Exercise: Quote the 1961 Nobel Prize in Physics page below from "1961 Nobel Prize" to "is spread out.".
--- Begin Extract ---
1961 Nobel Prize in Physics(1)
Reason for Award
for his pioneering studies of electron scattering in atomic nuclei and the resulting discoveries concerning the structure of the nucleons (Phys. Rev. Lett. 5 (1960) 263–265; Phys. Rev. Lett. 6 (1961) 293–296)
Laureates
United States of America
Explanation
Everything around us is made of tiny particles called atoms. At the center of an atom lies an even tinier nucleus filled with protons and neutrons, together called nucleons. Robert Hofstadter sped electrons up to nearly the speed of light and fired them at atomic nuclei. By measuring the directions and speeds of the electrons that bounced back, he could infer the shape and size of the nucleus. It is like throwing balls at a wall in the dark to guess what the wall looks like. In this way he was the first to show clearly how large nucleons are and how their electric charge is spread out.
Related Keywords
electron scattering
Electron scattering fires high-speed electrons at matter and measures the outgoing angles and energies to probe internal structure. Because electrons behave as point-like particles and their Coulomb interaction is well understood, the method offers very high analytical accuracy. In Hofstadter’s work the angular dependence of the cross section was crucial for extracting nucleon form factors. Today, electron scattering is also used in accelerator physics and materials science, providing atomic-scale images. Quantifying nucleon size and charge distribution was a landmark achievement.
--- End Extract ---
--- Begin Information given ---
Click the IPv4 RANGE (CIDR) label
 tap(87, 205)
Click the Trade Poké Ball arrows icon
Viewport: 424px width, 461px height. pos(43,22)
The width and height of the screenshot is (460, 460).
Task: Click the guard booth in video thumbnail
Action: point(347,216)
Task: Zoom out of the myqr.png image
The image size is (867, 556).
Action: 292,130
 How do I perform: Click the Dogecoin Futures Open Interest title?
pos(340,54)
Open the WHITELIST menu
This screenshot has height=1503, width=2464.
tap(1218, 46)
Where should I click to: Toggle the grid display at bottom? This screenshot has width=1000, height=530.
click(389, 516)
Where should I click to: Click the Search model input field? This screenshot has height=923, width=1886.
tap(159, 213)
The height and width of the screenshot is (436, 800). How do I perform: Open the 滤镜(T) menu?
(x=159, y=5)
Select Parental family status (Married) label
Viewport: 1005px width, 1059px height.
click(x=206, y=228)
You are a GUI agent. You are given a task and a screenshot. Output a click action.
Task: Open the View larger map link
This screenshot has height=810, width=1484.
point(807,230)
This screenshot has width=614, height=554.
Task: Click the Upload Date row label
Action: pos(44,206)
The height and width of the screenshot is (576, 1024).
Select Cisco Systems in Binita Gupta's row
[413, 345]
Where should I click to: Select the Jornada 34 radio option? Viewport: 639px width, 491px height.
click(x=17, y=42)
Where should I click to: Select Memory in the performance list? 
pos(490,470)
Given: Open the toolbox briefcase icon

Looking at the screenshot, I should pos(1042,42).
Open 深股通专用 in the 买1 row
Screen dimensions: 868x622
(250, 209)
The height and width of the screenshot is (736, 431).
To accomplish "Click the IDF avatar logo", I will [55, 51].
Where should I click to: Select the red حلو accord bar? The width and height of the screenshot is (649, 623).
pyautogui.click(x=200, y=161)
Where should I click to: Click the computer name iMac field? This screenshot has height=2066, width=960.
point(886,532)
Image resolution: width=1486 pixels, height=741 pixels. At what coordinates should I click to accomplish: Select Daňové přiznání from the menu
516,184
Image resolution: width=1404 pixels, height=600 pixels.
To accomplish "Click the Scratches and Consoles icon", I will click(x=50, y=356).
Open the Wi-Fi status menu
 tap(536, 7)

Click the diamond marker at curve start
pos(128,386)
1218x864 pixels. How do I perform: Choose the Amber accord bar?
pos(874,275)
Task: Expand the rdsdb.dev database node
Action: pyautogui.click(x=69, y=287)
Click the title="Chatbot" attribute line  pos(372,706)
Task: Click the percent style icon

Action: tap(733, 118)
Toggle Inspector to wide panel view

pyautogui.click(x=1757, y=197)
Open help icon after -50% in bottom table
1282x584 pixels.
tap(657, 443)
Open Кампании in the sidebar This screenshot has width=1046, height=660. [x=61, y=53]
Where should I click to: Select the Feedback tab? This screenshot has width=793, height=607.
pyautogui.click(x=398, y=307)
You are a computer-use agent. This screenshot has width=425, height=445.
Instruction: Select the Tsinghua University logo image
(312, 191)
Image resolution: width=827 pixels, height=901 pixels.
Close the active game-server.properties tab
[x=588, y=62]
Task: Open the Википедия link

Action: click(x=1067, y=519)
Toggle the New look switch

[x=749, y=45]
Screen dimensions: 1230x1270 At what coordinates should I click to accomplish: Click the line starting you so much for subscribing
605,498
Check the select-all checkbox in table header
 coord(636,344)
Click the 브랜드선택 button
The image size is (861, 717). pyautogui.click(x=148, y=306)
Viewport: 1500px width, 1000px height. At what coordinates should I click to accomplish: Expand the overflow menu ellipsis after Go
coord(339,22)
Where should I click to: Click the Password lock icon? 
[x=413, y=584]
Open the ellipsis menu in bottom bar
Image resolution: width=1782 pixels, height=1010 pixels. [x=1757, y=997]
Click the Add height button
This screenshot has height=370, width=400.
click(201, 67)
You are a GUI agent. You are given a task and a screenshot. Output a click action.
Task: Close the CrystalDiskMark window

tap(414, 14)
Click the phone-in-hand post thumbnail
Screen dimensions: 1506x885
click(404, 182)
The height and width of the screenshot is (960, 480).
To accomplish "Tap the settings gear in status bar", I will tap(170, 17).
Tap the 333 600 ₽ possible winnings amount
--- End Information given ---
Exercise response:
1961 Nobel Prize in Physics(1)
Reason for Award
for his pioneering studies of electron scattering in atomic nuclei and the resulting discoveries concerning the structure of the nucleons (Phys. Rev. Lett. 5 (1960) 263–265; Phys. Rev. Lett. 6 (1961) 293–296)
Laureates
United States of America
Explanation
Everything around us is made of tiny particles called atoms. At the center of an atom lies an even tinier nucleus filled with protons and neutrons, together called nucleons. Robert Hofstadter sped electrons up to nearly the speed of light and fired them at atomic nuclei. By measuring the directions and speeds of the electrons that bounced back, he could infer the shape and size of the nucleus. It is like throwing balls at a wall in the dark to guess what the wall looks like. In this way he was the first to show clearly how large nucleons are and how their electric charge is spread out.